US 12,298,977 B1
Dynamic selection of database data topologies for performing queries
Fabian Oliver Nagel, Mountain View, CA (US); Chunbin Lin, Dublin, CA (US); Ippokratis Pandis, Menlo Park, CA (US); Naresh Chainani, Mountain View, CA (US); Mengchu Cai, San Jose, CA (US); Krishna Chaitanya Gudipati, Fremont, CA (US); Sanjay Wangoo, San Ramon, CA (US); Qichen Zhang, Newark, CA (US); and Nikolaos Armenatzoglou, New York, NY (US)
Assigned to Amazon Technologies, Inc., Seattle, WA (US)
Filed by Amazon Technologies, Inc., Seattle, WA (US)
Filed on Jun. 30, 2022, as Appl. No. 17/810,293.
Int. Cl. G06F 15/16 (2006.01); G06F 16/2453 (2019.01)
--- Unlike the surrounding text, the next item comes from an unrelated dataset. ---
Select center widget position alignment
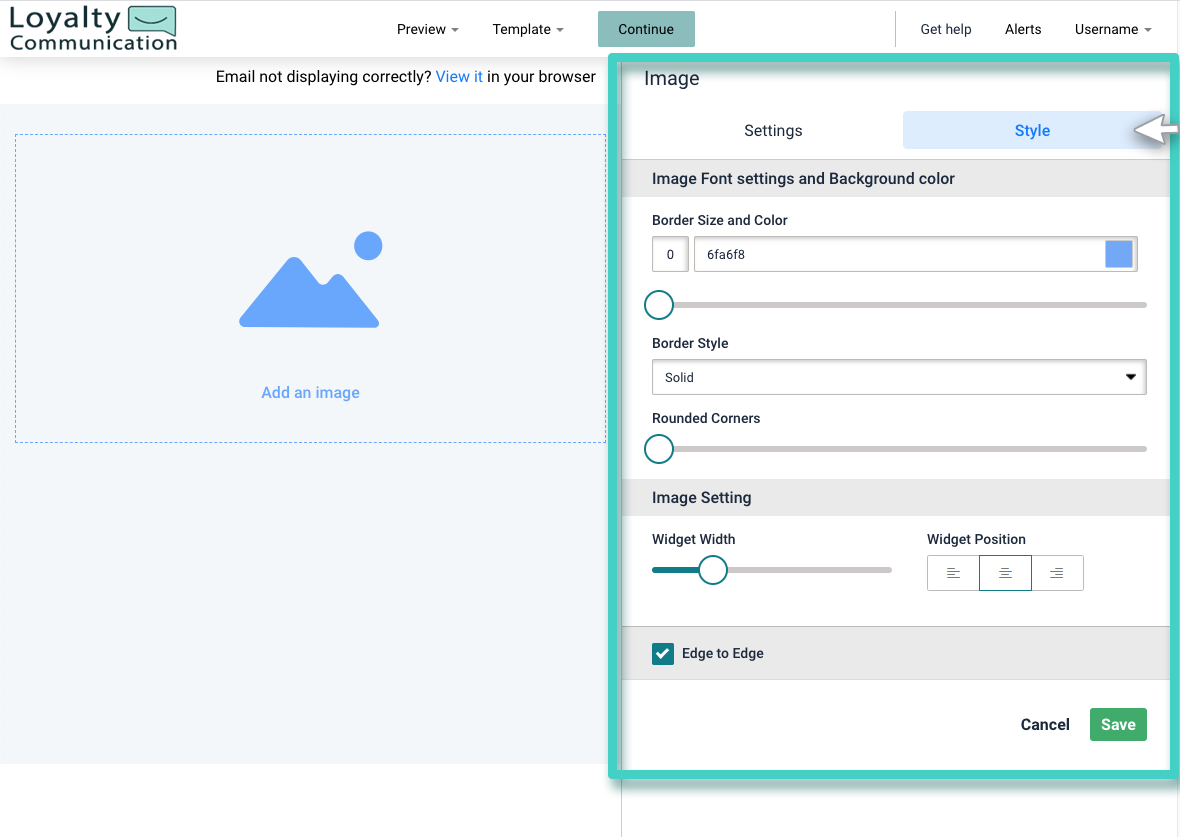The width and height of the screenshot is (1180, 837). pos(1005,572)
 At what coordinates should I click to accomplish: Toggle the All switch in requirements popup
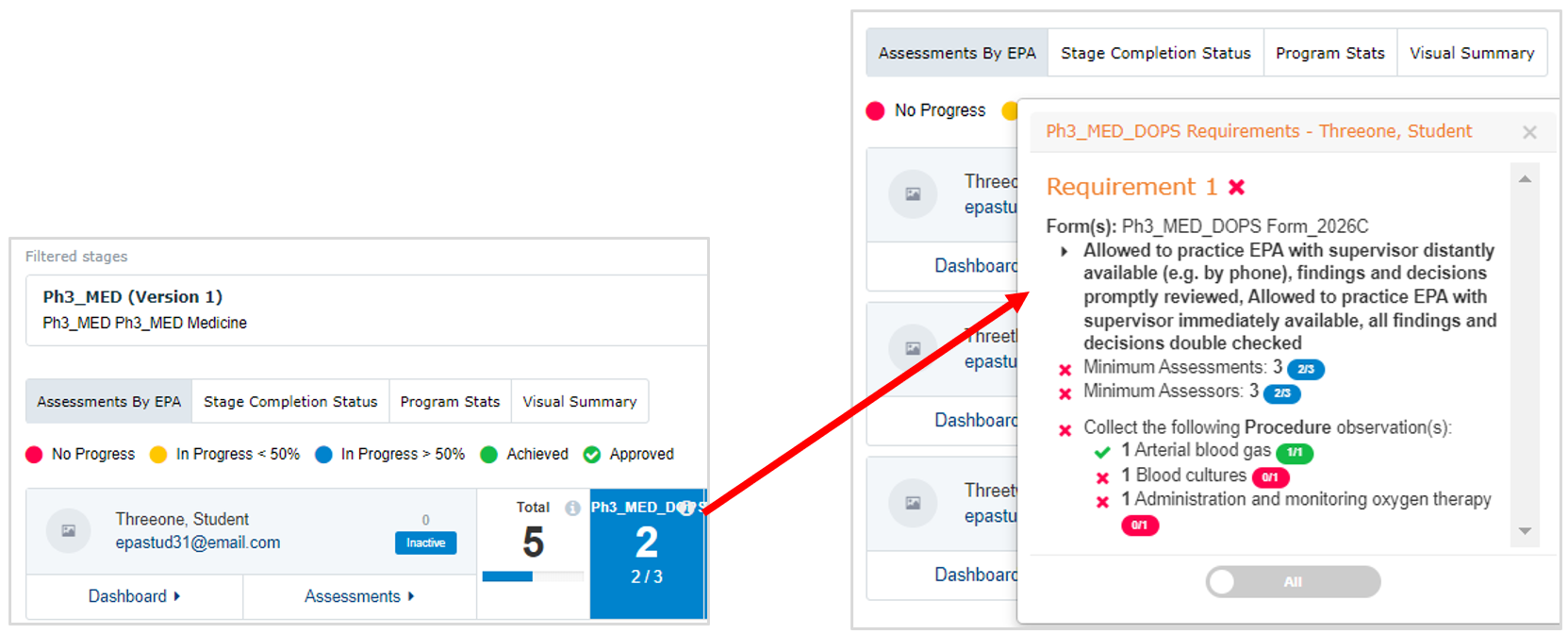coord(1293,581)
CPC G06F 16/24545 (2019.01) 17 Claims
OG exemplary drawing
 
1. A system, comprising:
a processing cluster for a database, wherein the processing cluster comprises a plurality of computing nodes, and wherein the processing cluster is configured to:
receive a query directed to two or more tables of the database, wherein a first topology comprises a first distribution of physical data partitions amongst a first number of computing nodes of respective node types, wherein a second topology comprises a second distribution of the physical data amongst a second number of computing nodes of respective node types, wherein the first topology is different from the second topology, and wherein the first topology and the second topology are usable to make different assignments for processing different respective portions of data of the database to computing resources of the plurality of computing nodes, wherein one of the two or more tables is a shared table stored at another processing cluster, wherein the second topology is a foreign topology for the shared table is obtained from a leader node of the other processing cluster;
generate different possible query plans to perform the query, wherein a first query plan of the different possible query plans assigns use of one of the first topology or the second topology differently than a second query plan of the different possible query plans;
determine that the first query plan is a lowest cost query plan according to a cost-based model that assigns costs to different uses of the first topology and the second topology;
execute the first query plan to perform the query, wherein to execute the first query plan to perform the query, the processing cluster is configured to obtain database data for the shared table from the other cluster or from a data store accessible to the other cluster.